Namun, Ustaz Hasan menyesali keadaan yang terjadi kini. Orang-orang lebih nyaman berada di dalam pusat perbelanjaan, kafe, atau tempat ramai lainnya. Menurut dia, masjid seharusnya dapat menjadi destinasi utama umat Muslim, baik saat ingin menyendiri maupun berkumpul dengan teman sejawat.

“Seharusnya kita harus budayakan masjid sebagai pusat kegiatan dan perkembangan agar fungsi masjid pada masa Rasulullah dapat kembali berlangsung,” kata Ustaz Hasan.

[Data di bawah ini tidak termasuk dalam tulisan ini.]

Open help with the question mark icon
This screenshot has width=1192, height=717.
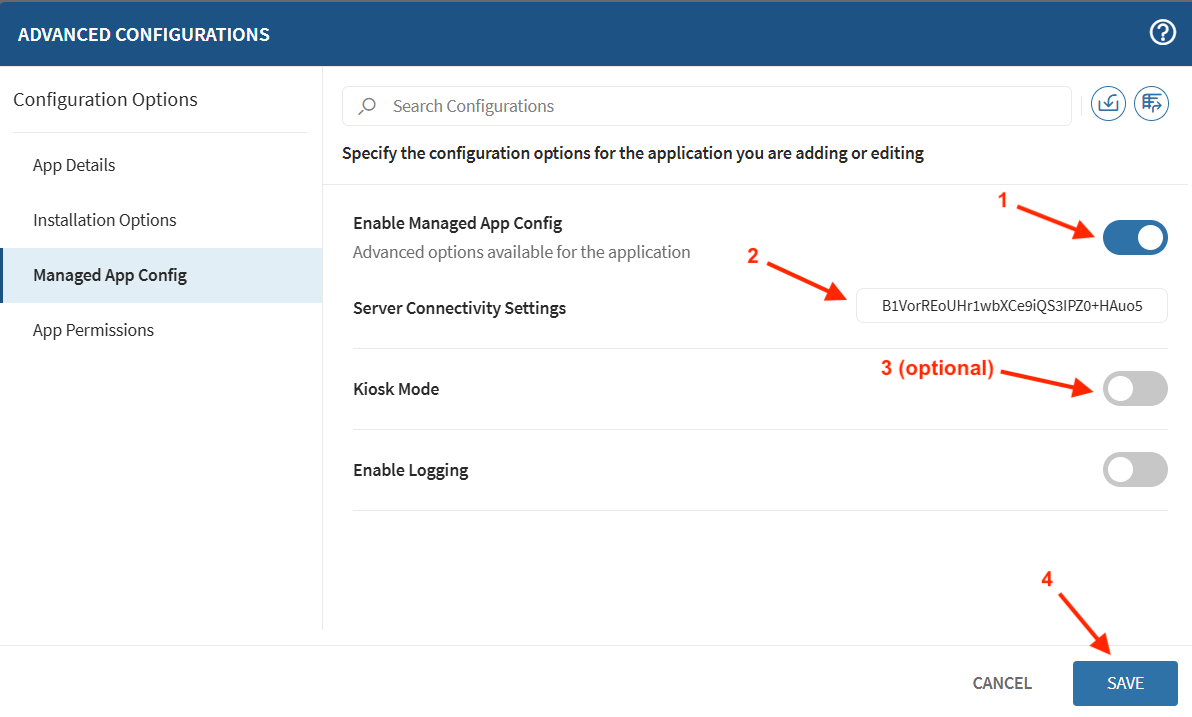click(x=1162, y=33)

Golongan keempat yang mendapat naungan rahmat Allah SWT, lanjut dia, adalah dua orang yang saling mencintai karena Allah. Ungkapan ‘aku mencintaimu karena Allah SWT’ bukan hanya dapat diucapkan kepada pasangan, melainkan juga keluarga bahkan teman.

Namun, untuk mendapatkan tiket naungan Allah pada hari kiamat, ungkapan ini haruslah diucapkan dengan penuh ketulusan dan keyakinan. “Artinya, mereka benar-benar bersatu di atas jalan Allah SWT dan berpisah di atas jalan Allah SWT pula,” kata dia.

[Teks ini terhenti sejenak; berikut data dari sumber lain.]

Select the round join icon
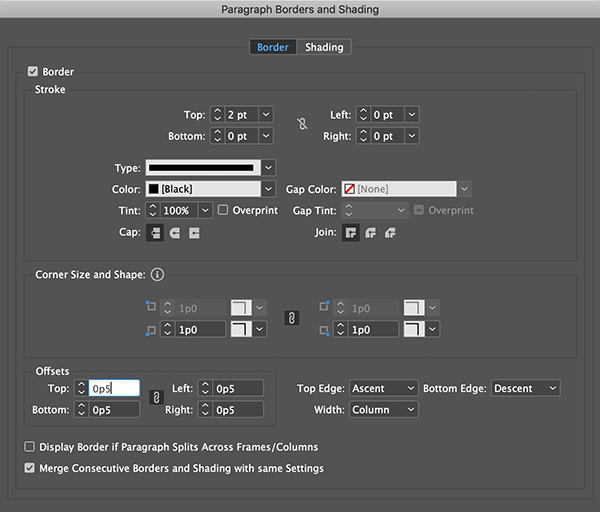Screen dimensions: 600x512 click(x=371, y=233)
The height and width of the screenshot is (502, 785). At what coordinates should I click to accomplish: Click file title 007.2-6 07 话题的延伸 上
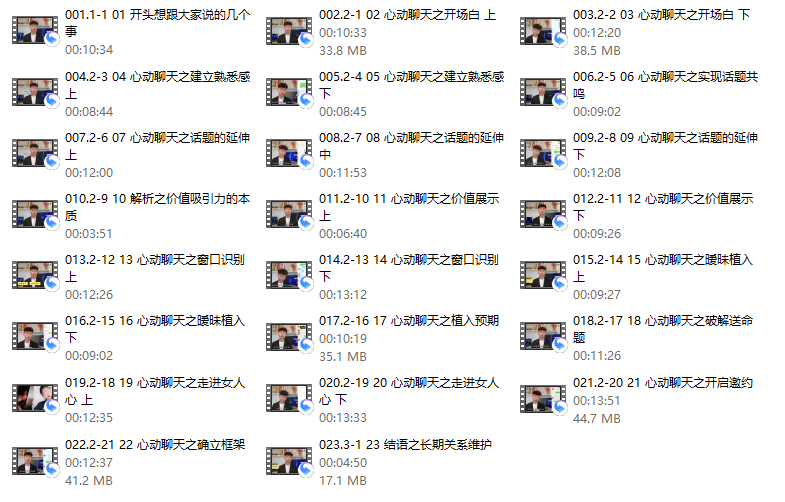pos(157,146)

Kelima, adalah orang yang menyukai seseorang yang kaya dan rupawan, tapi dia menghindarinya karena takut akan dosa pada Allah. Hal ini, menurut dia, diumpamakan terjadi pada seorang pemuda yang mendambakan wanita cantik untuk dinikahinya, tetapi wanita itu justru mengajaknya ke arah maksiat.

Maka, jika pria tersebut mampu menolak meski hasratnya pada wanita itu menggebu-gebu, niscaya dia dipastikan mendapat naungan Allah SWT.

Keenam, lanjut dia, adalah orang yang bersedekah, tetapi menyembunyikan sedekah tersebut, hingga tangan kirinya tidak mengetahui berapa nominal sedekah yang dia berikan. Hal ini juga sangat penting dilakukan demi menghindarkan diri dari perilaku riya dan sombong.

Terakhir, adalah orang yang senantiasa mengingat Allah SWT saat sendiri ataupun di tengah keramaian. Golongan ini juga digambarkan sebagai orang-orang yang tak dapat menahan air mata ketika meresapi kekuasaan Allah SWT, baik melalui Alquran maupun makhluk ciptaan-Nya.

“Maka itu, untuk menjadi salah satu bagian dari golongan ini, saat membaca Alquran coba resapi makna yang terkandung di dalamnya lalu refleksikan pada kehidupan kita, sadari kekurangan kita, dan mohon ampunlah kepada Allah,” ujar Ustaz Hasan.